All of the data must be output without alteration.

━━━ Extracted records

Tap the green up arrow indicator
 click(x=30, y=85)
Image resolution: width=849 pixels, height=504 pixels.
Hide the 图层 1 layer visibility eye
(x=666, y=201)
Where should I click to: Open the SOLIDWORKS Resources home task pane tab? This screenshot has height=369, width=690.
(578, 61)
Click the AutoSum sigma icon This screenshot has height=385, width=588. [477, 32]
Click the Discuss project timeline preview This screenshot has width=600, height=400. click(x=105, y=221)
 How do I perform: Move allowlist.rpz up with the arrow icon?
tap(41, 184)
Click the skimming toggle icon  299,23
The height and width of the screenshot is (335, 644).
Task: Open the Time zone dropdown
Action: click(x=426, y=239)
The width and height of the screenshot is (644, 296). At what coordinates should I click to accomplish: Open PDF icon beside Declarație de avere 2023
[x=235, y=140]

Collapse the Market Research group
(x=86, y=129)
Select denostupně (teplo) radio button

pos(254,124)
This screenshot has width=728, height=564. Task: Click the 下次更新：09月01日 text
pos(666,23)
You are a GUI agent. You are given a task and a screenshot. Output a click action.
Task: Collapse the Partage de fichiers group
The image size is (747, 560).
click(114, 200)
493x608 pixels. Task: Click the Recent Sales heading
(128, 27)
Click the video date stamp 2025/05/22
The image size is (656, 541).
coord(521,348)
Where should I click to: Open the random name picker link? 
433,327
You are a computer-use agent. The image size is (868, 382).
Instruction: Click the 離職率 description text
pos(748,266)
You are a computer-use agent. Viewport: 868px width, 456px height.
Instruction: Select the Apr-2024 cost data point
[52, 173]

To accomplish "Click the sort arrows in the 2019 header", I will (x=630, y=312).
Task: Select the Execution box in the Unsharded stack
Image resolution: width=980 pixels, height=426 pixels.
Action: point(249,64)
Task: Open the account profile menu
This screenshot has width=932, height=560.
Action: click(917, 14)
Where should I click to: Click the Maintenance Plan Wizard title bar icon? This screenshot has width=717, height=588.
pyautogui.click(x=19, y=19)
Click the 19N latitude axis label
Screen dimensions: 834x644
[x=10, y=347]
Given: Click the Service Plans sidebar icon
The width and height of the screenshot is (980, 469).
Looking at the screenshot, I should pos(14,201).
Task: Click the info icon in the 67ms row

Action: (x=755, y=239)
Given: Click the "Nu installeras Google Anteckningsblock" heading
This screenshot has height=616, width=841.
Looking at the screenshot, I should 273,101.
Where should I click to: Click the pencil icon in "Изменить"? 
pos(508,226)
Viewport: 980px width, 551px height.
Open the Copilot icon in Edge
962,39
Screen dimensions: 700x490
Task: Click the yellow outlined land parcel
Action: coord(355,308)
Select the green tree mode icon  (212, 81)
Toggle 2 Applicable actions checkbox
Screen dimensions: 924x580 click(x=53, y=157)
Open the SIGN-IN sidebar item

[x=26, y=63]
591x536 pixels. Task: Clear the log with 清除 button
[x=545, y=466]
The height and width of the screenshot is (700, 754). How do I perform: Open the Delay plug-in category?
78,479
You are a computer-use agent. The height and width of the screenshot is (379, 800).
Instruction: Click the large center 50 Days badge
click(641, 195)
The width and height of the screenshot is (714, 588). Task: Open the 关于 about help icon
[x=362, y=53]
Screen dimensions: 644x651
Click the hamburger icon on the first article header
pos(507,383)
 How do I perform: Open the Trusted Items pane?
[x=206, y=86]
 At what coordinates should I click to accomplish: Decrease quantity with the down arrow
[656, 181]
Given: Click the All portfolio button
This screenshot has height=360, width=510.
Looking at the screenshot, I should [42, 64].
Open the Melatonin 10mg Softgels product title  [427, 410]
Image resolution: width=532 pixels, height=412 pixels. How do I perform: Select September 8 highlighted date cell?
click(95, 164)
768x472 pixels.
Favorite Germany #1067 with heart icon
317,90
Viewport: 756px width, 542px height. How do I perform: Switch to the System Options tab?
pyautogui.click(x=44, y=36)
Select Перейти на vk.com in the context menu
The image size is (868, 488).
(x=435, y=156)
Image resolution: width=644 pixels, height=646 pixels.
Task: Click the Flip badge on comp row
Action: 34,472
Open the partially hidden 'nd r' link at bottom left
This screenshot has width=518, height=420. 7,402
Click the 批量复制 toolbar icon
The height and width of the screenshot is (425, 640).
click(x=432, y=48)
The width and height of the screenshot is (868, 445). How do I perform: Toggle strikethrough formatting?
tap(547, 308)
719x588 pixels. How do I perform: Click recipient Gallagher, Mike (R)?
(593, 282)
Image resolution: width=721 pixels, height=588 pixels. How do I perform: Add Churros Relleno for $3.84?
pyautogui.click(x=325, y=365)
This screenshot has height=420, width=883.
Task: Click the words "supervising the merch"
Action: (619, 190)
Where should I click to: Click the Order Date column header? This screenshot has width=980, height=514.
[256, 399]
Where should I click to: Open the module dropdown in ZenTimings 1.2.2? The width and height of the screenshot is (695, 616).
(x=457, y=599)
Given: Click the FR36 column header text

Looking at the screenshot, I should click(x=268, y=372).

━━━━━━

Reply to the exercise:
Tap the green up arrow indicator
 click(x=30, y=85)
Image resolution: width=849 pixels, height=504 pixels.
Hide the 图层 1 layer visibility eye
(x=666, y=201)
Where should I click to: Open the SOLIDWORKS Resources home task pane tab? This screenshot has height=369, width=690.
(578, 61)
Click the AutoSum sigma icon This screenshot has height=385, width=588. [477, 32]
Click the Discuss project timeline preview This screenshot has width=600, height=400. click(x=105, y=221)
 How do I perform: Move allowlist.rpz up with the arrow icon?
tap(41, 184)
Click the skimming toggle icon  299,23
The height and width of the screenshot is (335, 644).
Task: Open the Time zone dropdown
Action: click(x=426, y=239)
The width and height of the screenshot is (644, 296). At what coordinates should I click to accomplish: Open PDF icon beside Declarație de avere 2023
[x=235, y=140]

Collapse the Market Research group
(x=86, y=129)
Select denostupně (teplo) radio button

pos(254,124)
This screenshot has width=728, height=564. Task: Click the 下次更新：09月01日 text
pos(666,23)
You are a GUI agent. You are given a task and a screenshot. Output a click action.
Task: Collapse the Partage de fichiers group
The image size is (747, 560).
click(114, 200)
493x608 pixels. Task: Click the Recent Sales heading
(128, 27)
Click the video date stamp 2025/05/22
The image size is (656, 541).
coord(521,348)
Where should I click to: Open the random name picker link? 
433,327
You are a computer-use agent. The image size is (868, 382).
Instruction: Click the 離職率 description text
pos(748,266)
You are a computer-use agent. Viewport: 868px width, 456px height.
Instruction: Select the Apr-2024 cost data point
[52, 173]

To accomplish "Click the sort arrows in the 2019 header", I will (x=630, y=312).
Task: Select the Execution box in the Unsharded stack
Image resolution: width=980 pixels, height=426 pixels.
Action: point(249,64)
Task: Open the account profile menu
This screenshot has width=932, height=560.
Action: click(917, 14)
Where should I click to: Click the Maintenance Plan Wizard title bar icon? This screenshot has width=717, height=588.
pyautogui.click(x=19, y=19)
Click the 19N latitude axis label
Screen dimensions: 834x644
[x=10, y=347]
Given: Click the Service Plans sidebar icon
The width and height of the screenshot is (980, 469).
Looking at the screenshot, I should pos(14,201).
Task: Click the info icon in the 67ms row

Action: (x=755, y=239)
Given: Click the "Nu installeras Google Anteckningsblock" heading
This screenshot has height=616, width=841.
Looking at the screenshot, I should 273,101.
Where should I click to: Click the pencil icon in "Изменить"? 
pos(508,226)
Viewport: 980px width, 551px height.
Open the Copilot icon in Edge
962,39
Screen dimensions: 700x490
Task: Click the yellow outlined land parcel
Action: coord(355,308)
Select the green tree mode icon  (212, 81)
Toggle 2 Applicable actions checkbox
Screen dimensions: 924x580 click(x=53, y=157)
Open the SIGN-IN sidebar item

[x=26, y=63]
591x536 pixels. Task: Clear the log with 清除 button
[x=545, y=466]
The height and width of the screenshot is (700, 754). How do I perform: Open the Delay plug-in category?
78,479
You are a computer-use agent. The height and width of the screenshot is (379, 800).
Instruction: Click the large center 50 Days badge
click(641, 195)
The width and height of the screenshot is (714, 588). Task: Open the 关于 about help icon
[x=362, y=53]
Screen dimensions: 644x651
Click the hamburger icon on the first article header
pos(507,383)
 How do I perform: Open the Trusted Items pane?
[x=206, y=86]
 At what coordinates should I click to accomplish: Decrease quantity with the down arrow
[656, 181]
Given: Click the All portfolio button
This screenshot has height=360, width=510.
Looking at the screenshot, I should [42, 64].
Open the Melatonin 10mg Softgels product title  [427, 410]
Image resolution: width=532 pixels, height=412 pixels. How do I perform: Select September 8 highlighted date cell?
click(95, 164)
768x472 pixels.
Favorite Germany #1067 with heart icon
317,90
Viewport: 756px width, 542px height. How do I perform: Switch to the System Options tab?
pyautogui.click(x=44, y=36)
Select Перейти на vk.com in the context menu
The image size is (868, 488).
(x=435, y=156)
Image resolution: width=644 pixels, height=646 pixels.
Task: Click the Flip badge on comp row
Action: 34,472
Open the partially hidden 'nd r' link at bottom left
This screenshot has width=518, height=420. 7,402
Click the 批量复制 toolbar icon
The height and width of the screenshot is (425, 640).
click(x=432, y=48)
The width and height of the screenshot is (868, 445). How do I perform: Toggle strikethrough formatting?
tap(547, 308)
719x588 pixels. How do I perform: Click recipient Gallagher, Mike (R)?
(593, 282)
Image resolution: width=721 pixels, height=588 pixels. How do I perform: Add Churros Relleno for $3.84?
pyautogui.click(x=325, y=365)
This screenshot has height=420, width=883.
Task: Click the words "supervising the merch"
Action: (619, 190)
Where should I click to: Click the Order Date column header? This screenshot has width=980, height=514.
[256, 399]
Where should I click to: Open the module dropdown in ZenTimings 1.2.2? The width and height of the screenshot is (695, 616).
(x=457, y=599)
Given: Click the FR36 column header text

Looking at the screenshot, I should click(x=268, y=372).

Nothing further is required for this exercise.